Enquanto o desmatamento segue, os índios relatam que o clima na região está mais seco. As oscilações climáticas são recentes, segundo eles, e claramente percebidas no dia a dia. “Com certeza está muito mais quente. Antes, era bem fresquinho mesmo. Hoje, a gente fica até agoniado com o calor”, relata Cláudio Tarumbé.
“A floresta é carbono, a estrutura da árvore também. Quando há queimada, ocorre a emissão do gás carbônico, que se concentra na atmosfera, provocando o aquecimento global. Essa é uma preocupação crescente. Hoje se fala mais em perda de floresta por causa de gás carbônico do que por biodiversidade. A temperatura de fato aumentou”, salienta Paulo Barreto, do Imazon.
Um ponto positivo no processo de controle do desmatamento, segundo Barreto, foi a criação de áreas protegidas, que incluem unidades de conservação, como parques e reservas naturais, além de terras indígenas. “O desmatamento nessas áreas é muito menor do que fora delas. Vários estudos comprovam a eficácia dessas unidades”, frisa o pesquisador. “Se não fosse a presença indígena, não teríamos mais floresta. Se já há tanta devastação mesmo com toda a resistência desses povos, imagine sem eles?”, complementa a antropóloga Ivânia Neves.
Essa resistência fica ainda mais clara no depoimento de Cláudio Tarumbé: “Vivemos em áreas protegidas, dando nossa vida para preservar a floresta. Mesmo com os impactos ambientais e essa questão de mudança climática, a gente nota que valeu a pena o nosso esforço de defender tudo aqui.”
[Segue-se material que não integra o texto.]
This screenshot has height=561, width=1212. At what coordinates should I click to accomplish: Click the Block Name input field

Do ponto de vista acadêmico, são muitos os estudos que atestam a importância dos povos indígenas como ‘barreira’ ao desmatamento. Graças ao profundo conhecimento do ecossistema florestal, eles precisam deixar de ser vistos como empecilho ao desenvolvimento. E passarem a ser reconhecidos como verdadeiros guardiões e peças-chave na promoção do uso equilibrado das florestas.
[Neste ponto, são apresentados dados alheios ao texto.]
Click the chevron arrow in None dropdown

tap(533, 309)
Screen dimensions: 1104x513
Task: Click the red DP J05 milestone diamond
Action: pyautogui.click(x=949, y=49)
Afinal, o avanço na demarcação e proteção dos territórios indígenas está diretamente relacionado ao nosso sucesso – ou fracasso – na luta pela preservação da Floresta Amazônica e no combate ao aquecimento global.
Leia na próxima edição: Barragens – a tragédia da mineração em Mariana (MG).
Descoberta estarrecedora
“Muitos dizem que índio não trabalha, é preguiçoso, só serve para fazer bagunça e ficar pedindo coisas. Não é verdade. Aprendi isso em 2014. Em fevereiro daquele ano, cerca de 40 caiapós, pintados para a guerra e armados até os dentes, invadiram a sede do Ibama. Vieram aqui reclamar que estavam sendo acusados de desmatar, mas afirmaram que quem estava fazendo isso eram os madeireiros.
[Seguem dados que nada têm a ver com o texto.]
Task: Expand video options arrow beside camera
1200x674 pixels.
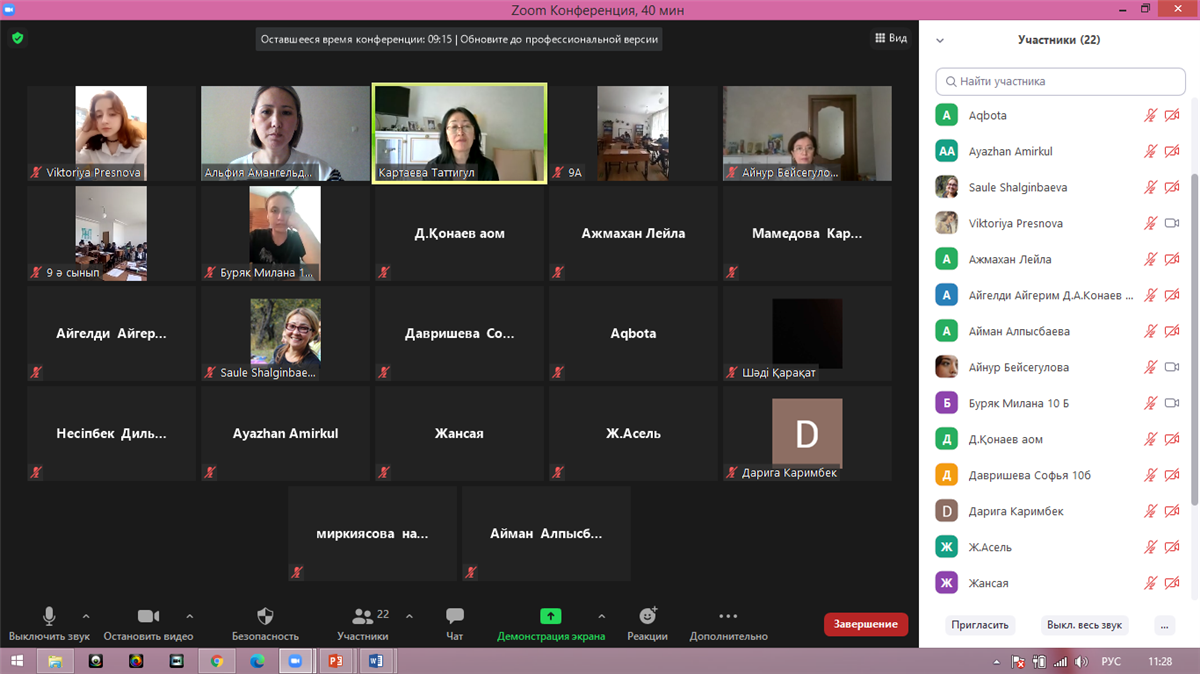Action: pos(190,617)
Três meses depois, eu e uma equipe tática do Ibama, fortemente armada, chegamos à região de Castelo dos Sonhos, distrito de Altamira. Lá, encontramos um sistema de rádio entre as aldeias, usado para monitorar as áreas indígenas e a ação dos madeireiros.
Em três dias, desmontamos cinco acampamentos. E descobri algo estarrecedor: os desmatamentos e acampamentos indicados pelos índios não constavam nos sistemas de alertas dos nossos satélites.
Se criarmos uma forma de remunerar os índios por protegerem a floresta, começaremos a resolver o problema do desmatamento. Eu não preciso estar lá, porque o índio está; e ele enxerga melhor do que o satélite.
O estado brasileiro tem de querer proteger a Amazônia. De nada adianta eu trabalhar aqui, enquanto grandes forças políticas se empenham em abrir rodovias no meio da floresta. A rodovia, todos sabem, é a espinha de peixe para a ocupação ilegal, a grilagem de terras e o desmatamento.”